Acute Brachial Diplegia: An Unusual Presentation of West Nile Virus Encephalomyelitis
Lior Zweig1, Nikhita Shrimanker2, Richard Fagbemigun2, Maxwell Bressman2, Kunal Desai3
1New York Medical College, 2Greenwich Hospital, 3Yale School of Medicine
Background:
West Nile Virus (WNV) encephalomyelitis is a mosquito-borne illness, now endemic to the Northeast United States, that is known to commonly have neuromuscular manifestations. Typically, this presents as a poliomyelitis-like flaccid monoparesis or quadriparesis. Acute brachial diplegia is a rare presentation of WNV infection.

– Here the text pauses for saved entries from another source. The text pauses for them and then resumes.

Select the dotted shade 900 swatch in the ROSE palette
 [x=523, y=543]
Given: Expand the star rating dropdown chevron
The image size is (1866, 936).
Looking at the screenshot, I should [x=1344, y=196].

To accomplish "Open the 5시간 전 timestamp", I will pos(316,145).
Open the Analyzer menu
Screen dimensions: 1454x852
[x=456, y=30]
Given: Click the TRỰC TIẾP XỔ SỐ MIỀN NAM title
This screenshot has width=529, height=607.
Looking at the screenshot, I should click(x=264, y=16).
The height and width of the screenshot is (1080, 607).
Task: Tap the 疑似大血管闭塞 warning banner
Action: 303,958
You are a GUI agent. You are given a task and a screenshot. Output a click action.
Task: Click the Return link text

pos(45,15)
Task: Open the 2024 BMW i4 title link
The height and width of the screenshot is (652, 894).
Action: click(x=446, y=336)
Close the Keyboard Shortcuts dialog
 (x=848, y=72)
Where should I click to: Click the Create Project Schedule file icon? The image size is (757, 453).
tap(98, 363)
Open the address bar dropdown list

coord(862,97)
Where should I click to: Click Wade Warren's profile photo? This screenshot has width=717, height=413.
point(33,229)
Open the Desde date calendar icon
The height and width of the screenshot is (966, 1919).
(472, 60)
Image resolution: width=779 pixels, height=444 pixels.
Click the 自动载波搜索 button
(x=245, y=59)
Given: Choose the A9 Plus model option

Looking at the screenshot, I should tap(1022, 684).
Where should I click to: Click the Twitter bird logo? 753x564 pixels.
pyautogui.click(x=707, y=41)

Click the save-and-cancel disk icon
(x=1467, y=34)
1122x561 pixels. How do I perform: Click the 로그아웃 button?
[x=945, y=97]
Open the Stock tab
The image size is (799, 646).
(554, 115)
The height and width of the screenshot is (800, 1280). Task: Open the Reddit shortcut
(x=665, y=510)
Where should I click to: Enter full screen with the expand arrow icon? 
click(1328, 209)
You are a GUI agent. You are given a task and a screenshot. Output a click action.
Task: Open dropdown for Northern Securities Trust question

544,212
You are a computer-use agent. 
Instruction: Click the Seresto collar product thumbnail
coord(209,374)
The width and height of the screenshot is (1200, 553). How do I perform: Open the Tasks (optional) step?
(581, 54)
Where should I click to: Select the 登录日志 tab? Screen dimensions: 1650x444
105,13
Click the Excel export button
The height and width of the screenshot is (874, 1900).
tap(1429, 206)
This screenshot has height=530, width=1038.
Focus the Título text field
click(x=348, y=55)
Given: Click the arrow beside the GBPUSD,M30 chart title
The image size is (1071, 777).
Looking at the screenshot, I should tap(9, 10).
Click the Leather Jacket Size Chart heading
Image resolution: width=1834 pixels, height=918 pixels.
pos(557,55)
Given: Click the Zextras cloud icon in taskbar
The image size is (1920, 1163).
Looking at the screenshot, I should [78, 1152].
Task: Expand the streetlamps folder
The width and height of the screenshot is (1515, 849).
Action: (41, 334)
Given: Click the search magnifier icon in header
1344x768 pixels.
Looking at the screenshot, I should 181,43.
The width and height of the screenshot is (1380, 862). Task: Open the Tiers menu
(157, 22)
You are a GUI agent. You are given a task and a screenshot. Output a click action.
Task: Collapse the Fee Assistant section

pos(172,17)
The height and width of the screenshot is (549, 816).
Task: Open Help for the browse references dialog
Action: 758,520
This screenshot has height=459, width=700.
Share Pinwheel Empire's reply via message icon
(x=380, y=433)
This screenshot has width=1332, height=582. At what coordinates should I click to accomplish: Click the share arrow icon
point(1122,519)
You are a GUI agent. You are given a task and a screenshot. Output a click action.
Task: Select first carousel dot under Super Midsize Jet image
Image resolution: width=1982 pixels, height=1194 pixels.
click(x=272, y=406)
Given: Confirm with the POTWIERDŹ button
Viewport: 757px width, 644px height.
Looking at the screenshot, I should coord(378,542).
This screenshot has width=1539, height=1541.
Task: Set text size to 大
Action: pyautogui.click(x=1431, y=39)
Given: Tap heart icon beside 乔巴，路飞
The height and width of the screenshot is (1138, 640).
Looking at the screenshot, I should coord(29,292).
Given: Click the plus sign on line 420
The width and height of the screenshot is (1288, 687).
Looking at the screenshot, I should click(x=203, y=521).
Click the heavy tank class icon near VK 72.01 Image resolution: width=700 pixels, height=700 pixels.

A 50-year-old man from Connecticut presented with eight days of fever, night sweats, and myalgia. A day later, he developed sudden onset of painless, flaccid paralysis of the upper extremities with intact sensation.
Results:
An MRI of the brain and total spine revealed diffuse enhancement of cranial nerves V, VII, and VIII, as well as the cauda equina. CSF analysis was positive for WNV antibodies, and showed elevated protein levels and lymphocytosis. Electrodiagnostic studies indicated an acute, severe bilateral motor neuronopathy affecting the upper extremities, with differential diagnosis including bilateral C5-T1 polyradiculopathy. The patient underwent a trial of intravenous immunoglobulin at 2 g/kg. While there was some improvement in left arm strength, significant weakness in the right arm persisted.
Conclusions:
WNV infections are primarily asymptomatic; only a minority progress to febrile illness or develop neuroinvasive disease. Neuroinvasive disease typically presents with meningitis or encephalitis, with about 50% of patients developing flaccid paralysis described as quadriparesis or monoparesis. This patient was highly atypical as evidenced by his hyperacute brachial diplegia. The diffuse enhancement of the cauda equina in this case, suggested inflammatory involvement of the ventral nerve roots in addition to loss of cervical motor neurons/anterior horn cells. The dual pathology may explain why he had such severe weakness in the upper extremities with sparing of the lower extremities, both on clinical exam and the EMG. Further studies are needed to reconcile the discrepancy between clinical, electrodiagnostic and radiographic findings.